[Editorial] "Encuestodependencia"

  • Por: LaDiscusion.cl
  • Fotografía: Victor Orellana

Las encuestas permiten que la sociedad se mire a sí misma por dentro y son, fuera de toda duda, buenas herramientas para muchas de las decisiones que las personas y las organizaciones de todo tipo adoptan, día tras día, en el orden cultural, empresarial, productivo o comercial, o en función de cualquier otra iniciativa de interés comunitario.

Ahora bien, este valioso instrumento cultural e informativo que son las encuestas y los sondeos de opinión suelen producir consecuencias altamente negativas y distorsionantes cuando son utilizadas en el plano político o institucional con una clara finalidad demagógica. Nos referimos a esa lamentable desviación en que incurren frecuentemente los funcionarios de gobierno y los políticos cuando adoptan sus decisiones o sus propuestas con el fin exclusivo de halagar los deseos y las preferencias de la opinión pública, tal como aparecen registrados en las encuestas de opinión.

Esa “encuestodependencia” en que suelen caer los dirigentes políticos alcanza, en algunos casos, extremos lamentables. De hecho, es bien conocido el interés compulsivo de algunos actuales candidatos y candidatas a la Presidencia por estar informados permanentemente de las oscilaciones que sufre el humor de la población y de las previsibles reacciones de la opinión pública ante cada cosa que digan o hagan.

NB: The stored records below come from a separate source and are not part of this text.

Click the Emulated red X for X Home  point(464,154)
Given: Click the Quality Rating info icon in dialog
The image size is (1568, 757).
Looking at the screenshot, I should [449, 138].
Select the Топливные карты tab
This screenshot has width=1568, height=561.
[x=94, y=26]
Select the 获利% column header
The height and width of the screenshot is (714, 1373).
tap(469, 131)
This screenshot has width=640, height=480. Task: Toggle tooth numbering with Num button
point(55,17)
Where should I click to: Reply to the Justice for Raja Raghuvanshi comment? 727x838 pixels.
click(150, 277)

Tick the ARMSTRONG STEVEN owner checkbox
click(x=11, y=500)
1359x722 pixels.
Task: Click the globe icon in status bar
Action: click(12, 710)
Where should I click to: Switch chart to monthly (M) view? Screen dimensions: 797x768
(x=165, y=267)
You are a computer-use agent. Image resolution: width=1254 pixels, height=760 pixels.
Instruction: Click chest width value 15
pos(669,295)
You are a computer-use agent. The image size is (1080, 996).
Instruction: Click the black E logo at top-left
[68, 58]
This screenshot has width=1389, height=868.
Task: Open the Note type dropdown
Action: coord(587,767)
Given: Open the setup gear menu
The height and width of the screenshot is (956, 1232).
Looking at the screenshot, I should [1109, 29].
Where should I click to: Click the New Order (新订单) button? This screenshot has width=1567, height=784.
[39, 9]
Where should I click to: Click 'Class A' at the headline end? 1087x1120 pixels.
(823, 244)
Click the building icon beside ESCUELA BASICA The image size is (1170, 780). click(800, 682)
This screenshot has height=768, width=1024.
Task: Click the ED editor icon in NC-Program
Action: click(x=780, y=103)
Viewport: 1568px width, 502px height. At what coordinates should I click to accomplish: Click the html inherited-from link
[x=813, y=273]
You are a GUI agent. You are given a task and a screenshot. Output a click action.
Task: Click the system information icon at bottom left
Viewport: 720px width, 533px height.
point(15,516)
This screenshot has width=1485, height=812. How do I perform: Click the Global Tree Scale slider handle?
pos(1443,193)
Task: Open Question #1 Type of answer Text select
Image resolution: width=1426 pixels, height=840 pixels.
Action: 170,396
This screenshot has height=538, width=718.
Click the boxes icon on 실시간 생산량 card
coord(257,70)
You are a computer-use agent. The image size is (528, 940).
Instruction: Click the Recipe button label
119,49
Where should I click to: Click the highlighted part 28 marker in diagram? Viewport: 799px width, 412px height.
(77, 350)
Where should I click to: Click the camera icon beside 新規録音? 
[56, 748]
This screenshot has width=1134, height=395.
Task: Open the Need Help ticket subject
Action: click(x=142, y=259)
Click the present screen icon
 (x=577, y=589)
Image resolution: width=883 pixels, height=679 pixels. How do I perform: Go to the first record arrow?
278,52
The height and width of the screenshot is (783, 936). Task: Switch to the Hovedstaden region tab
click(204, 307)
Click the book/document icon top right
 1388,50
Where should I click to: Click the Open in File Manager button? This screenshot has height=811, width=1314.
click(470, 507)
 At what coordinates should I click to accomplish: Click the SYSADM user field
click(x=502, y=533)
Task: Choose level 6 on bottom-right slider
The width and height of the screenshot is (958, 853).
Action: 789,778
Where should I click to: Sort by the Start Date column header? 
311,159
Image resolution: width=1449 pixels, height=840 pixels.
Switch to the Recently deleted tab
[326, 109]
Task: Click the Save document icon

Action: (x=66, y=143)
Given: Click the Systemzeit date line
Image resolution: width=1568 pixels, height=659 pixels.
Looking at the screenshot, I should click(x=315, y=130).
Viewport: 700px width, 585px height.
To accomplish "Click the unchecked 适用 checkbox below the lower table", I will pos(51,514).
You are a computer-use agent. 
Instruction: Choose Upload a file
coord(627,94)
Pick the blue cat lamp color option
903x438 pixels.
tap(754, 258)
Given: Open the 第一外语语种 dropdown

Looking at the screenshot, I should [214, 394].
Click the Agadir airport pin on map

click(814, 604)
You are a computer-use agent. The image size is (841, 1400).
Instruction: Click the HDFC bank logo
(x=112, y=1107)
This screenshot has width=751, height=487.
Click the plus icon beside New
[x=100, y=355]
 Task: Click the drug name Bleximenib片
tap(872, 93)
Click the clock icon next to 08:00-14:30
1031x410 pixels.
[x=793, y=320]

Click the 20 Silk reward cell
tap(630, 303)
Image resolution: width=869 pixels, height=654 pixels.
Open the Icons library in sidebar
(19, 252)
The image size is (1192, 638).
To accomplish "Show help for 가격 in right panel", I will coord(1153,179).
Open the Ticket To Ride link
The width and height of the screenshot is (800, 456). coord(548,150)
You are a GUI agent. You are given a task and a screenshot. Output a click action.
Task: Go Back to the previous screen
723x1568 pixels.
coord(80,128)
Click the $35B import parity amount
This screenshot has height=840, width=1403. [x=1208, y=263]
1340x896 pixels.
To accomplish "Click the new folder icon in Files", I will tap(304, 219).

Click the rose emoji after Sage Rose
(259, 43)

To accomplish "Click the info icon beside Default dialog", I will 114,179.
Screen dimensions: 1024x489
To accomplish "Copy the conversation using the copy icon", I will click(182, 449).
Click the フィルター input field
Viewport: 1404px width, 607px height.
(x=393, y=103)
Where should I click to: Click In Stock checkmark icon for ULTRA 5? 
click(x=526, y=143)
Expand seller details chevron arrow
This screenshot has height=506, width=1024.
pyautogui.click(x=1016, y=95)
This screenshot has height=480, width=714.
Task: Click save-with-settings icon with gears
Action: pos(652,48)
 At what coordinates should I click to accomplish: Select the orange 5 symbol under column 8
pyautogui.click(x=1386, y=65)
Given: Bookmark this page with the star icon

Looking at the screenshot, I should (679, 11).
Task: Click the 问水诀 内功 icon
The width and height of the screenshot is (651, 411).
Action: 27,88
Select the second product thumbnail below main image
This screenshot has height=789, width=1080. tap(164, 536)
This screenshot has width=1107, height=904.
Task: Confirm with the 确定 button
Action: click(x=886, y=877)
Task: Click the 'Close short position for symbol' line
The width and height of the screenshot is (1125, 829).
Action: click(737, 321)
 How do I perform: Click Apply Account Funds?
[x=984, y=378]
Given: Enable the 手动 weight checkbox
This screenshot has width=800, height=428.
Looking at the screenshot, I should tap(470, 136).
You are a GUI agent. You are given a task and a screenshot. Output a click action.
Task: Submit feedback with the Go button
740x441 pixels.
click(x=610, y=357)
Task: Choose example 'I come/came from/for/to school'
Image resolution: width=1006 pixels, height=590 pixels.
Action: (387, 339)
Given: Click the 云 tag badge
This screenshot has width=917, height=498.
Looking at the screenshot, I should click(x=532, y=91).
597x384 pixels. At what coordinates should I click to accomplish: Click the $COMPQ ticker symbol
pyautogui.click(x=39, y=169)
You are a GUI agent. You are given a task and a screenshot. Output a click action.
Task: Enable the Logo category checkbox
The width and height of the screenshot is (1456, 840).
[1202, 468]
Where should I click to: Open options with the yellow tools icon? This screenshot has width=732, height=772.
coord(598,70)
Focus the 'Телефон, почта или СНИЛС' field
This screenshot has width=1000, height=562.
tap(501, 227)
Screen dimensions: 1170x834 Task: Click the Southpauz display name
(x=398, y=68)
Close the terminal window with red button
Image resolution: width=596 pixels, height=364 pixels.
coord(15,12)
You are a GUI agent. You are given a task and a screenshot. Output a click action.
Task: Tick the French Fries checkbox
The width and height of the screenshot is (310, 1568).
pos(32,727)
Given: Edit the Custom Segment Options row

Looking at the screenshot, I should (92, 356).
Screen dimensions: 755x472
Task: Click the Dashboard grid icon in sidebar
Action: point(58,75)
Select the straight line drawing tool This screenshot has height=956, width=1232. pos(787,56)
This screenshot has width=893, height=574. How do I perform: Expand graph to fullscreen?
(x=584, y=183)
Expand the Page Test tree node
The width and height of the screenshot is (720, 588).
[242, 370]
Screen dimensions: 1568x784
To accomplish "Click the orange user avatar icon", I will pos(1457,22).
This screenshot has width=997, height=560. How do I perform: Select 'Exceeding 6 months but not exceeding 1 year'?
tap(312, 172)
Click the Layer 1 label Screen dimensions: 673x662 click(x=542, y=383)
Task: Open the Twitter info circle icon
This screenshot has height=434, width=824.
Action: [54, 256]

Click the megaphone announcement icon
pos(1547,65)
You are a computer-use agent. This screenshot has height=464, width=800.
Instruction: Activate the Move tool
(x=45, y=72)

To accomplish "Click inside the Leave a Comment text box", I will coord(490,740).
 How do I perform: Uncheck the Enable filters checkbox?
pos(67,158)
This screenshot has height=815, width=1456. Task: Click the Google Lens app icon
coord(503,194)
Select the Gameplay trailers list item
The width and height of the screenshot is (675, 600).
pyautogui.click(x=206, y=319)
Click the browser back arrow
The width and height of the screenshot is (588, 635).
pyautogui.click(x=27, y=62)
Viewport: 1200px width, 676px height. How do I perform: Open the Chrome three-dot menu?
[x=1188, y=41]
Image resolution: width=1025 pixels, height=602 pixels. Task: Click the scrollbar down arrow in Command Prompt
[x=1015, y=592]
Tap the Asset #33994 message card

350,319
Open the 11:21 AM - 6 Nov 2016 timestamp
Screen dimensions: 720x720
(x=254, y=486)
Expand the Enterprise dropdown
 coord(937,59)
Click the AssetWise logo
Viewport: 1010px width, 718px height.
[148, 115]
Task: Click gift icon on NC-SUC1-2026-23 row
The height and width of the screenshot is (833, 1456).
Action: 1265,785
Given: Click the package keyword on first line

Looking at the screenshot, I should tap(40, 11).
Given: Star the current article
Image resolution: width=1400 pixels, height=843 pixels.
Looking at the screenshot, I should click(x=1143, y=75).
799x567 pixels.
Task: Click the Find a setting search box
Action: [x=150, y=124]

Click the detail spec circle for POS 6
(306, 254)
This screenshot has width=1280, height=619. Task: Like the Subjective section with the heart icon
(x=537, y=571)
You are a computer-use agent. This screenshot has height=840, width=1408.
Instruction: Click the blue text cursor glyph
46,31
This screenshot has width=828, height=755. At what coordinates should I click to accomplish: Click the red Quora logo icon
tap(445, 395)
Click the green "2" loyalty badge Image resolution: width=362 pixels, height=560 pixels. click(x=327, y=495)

Cuando los gobernantes, legisladores y demás actores de la política adoptan sus decisiones institucionales con la mirada puesta en las encuestas, terminan siendo prisioneros de los vuelcos emocionales -a veces azarosos- de la opinión ciudadana y desatienden su responsabilidad esencial, que es gobernar en función del bien común, de la paz social y del progreso.

El deber de los hombres públicos es conducir a la sociedad y no dejarse conducir por ella. Cuando renuncian a ese deber esencial, dejan de ser auténticos dirigentes.
La conducción política es, fundamentalmente, decisión, riesgo y coraje para invitar a la sociedad a caminar en una dirección. El gobernante democrático recibe un mandato por un determinado período y debe cumplirlo en función de los principios y los lineamientos que su visión de estadista y su conciencia le vayan marcando. Si opta por responder servilmente a los cambios azarosos de opinión que registran las encuestas, está claro que falta a su principal deber, que es orientar y conducir a su país. Eso se advierte con especial claridad en las repúblicas presidencialistas como Chile, en las cuales el jefe del Estado no depende del voto de confianza de un Parlamento.

Por lo mismo, lo deseable es que los aspirantes a la primera magistratura de la Nación sean capaces de ofrecernos gobernanza a partir de un repertorio de principios y metas, no de un barómetro que mida o refleje la emoción de los ciudadanos. Eso es lo que separa a la democracia de la demagogia.